The most common mechanism of injury is a violent dorsiflexion with eversion or inversion in a dorsiflexed ankle.
Patients may present with chronic instability, lateral sided ankle pain, ankle stiffness, and snapping.
It often occurs among soccer, skiing, rugby, horse riding, and biking that results in ankle twisting.
Proper history and clinical assessment such as Sobel Test are mandatory, but magnetic resonance imaging and dynamic ultrasound has been recognized to be the most accurate tool for diagnosing peroneal tendon dislocation.
There are anatomical predisposing factors that lead to peroneal tendon dislocation such as the absence of SPR (Superior Peroneal Retinaculum), lateral ankle laxity, and shallow retro malleolar groove.
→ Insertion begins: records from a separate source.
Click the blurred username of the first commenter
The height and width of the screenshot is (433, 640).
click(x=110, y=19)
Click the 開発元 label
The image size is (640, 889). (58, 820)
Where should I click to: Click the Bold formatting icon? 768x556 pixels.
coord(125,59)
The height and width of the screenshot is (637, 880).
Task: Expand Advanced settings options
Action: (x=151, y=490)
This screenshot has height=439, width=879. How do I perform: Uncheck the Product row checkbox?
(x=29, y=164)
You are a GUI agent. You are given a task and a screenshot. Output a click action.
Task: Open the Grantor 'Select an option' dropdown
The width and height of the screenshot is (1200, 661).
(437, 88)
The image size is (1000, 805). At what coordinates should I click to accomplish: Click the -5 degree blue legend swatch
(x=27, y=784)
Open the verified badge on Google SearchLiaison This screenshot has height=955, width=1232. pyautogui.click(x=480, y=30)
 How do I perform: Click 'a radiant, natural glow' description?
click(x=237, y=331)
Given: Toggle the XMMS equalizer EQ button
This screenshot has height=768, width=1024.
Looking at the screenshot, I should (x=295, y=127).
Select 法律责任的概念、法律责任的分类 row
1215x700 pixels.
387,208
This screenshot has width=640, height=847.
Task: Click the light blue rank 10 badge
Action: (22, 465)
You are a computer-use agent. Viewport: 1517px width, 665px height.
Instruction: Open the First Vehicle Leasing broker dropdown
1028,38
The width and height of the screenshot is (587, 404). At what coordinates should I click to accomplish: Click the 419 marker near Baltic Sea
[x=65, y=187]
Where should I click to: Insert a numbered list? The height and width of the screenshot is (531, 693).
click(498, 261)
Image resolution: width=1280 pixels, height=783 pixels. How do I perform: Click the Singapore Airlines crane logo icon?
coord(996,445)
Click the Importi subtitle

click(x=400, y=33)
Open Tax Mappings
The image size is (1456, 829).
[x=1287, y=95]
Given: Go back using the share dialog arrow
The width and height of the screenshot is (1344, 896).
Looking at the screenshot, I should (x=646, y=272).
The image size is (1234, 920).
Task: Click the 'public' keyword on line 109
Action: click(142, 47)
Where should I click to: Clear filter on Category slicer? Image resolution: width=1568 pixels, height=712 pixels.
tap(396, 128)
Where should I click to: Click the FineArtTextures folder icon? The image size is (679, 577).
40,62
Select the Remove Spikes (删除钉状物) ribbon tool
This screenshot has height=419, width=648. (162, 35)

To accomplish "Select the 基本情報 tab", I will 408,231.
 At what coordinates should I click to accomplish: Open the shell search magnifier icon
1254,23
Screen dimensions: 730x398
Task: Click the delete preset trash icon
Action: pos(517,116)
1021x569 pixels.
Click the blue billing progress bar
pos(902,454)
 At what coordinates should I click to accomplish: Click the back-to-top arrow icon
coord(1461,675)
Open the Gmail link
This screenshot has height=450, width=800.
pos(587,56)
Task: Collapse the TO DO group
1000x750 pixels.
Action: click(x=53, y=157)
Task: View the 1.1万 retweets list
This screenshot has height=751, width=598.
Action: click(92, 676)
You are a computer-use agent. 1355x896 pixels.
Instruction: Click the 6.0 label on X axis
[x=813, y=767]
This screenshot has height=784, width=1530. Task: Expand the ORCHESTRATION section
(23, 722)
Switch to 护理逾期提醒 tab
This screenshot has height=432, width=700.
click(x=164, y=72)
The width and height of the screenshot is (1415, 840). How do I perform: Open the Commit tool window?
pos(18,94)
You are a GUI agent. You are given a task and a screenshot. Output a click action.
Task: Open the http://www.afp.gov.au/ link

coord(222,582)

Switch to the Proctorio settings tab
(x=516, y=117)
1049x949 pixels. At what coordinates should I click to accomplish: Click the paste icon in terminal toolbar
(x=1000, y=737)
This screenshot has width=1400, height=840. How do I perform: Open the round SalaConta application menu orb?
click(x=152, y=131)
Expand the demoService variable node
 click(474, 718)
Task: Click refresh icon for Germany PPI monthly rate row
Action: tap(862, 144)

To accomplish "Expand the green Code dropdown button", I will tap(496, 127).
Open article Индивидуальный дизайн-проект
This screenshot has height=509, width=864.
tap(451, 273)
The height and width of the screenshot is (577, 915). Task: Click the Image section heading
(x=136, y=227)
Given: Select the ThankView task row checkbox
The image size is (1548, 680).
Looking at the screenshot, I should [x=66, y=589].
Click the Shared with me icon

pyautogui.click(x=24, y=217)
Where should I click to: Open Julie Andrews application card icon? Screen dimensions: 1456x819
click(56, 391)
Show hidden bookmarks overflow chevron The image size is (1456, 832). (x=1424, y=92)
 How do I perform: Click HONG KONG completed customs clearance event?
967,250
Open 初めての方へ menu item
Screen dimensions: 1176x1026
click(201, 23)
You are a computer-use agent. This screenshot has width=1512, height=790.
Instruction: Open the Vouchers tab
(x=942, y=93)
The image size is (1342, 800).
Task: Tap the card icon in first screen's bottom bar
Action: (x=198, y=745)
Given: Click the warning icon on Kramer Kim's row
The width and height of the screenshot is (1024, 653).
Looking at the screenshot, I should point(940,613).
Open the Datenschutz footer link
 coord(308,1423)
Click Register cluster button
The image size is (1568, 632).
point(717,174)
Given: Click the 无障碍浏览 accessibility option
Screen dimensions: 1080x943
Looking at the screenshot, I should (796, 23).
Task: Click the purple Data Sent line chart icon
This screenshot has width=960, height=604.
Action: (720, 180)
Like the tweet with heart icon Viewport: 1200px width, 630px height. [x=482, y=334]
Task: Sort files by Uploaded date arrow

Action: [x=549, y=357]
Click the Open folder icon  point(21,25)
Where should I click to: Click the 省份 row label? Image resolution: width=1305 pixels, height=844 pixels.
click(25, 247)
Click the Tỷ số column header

Peroneal tendon dislocations occur mainly because of secondary disruption of the SPR from it’s insertion along the posterolateral margin of the fibula with or without it displacement of the associated fibrocartilaginous ridge.
Treatment of this injury is cased of certain things like the timing of the injury and the activity level of the patient.
No specific approach has been proven superior for peroneal tendon relocation surgical methods.
Five different surgical methods are anatomic reattachment of the retinaculum, reinforcement of the SPR with local tissue transfers, rerouting the tendons behind the calcaneofibular ligament, bone block procedures, and groove deepening procedures.
These procedures resulted in excellent outcomes, low recurrence rates, and a high rate of return to sports.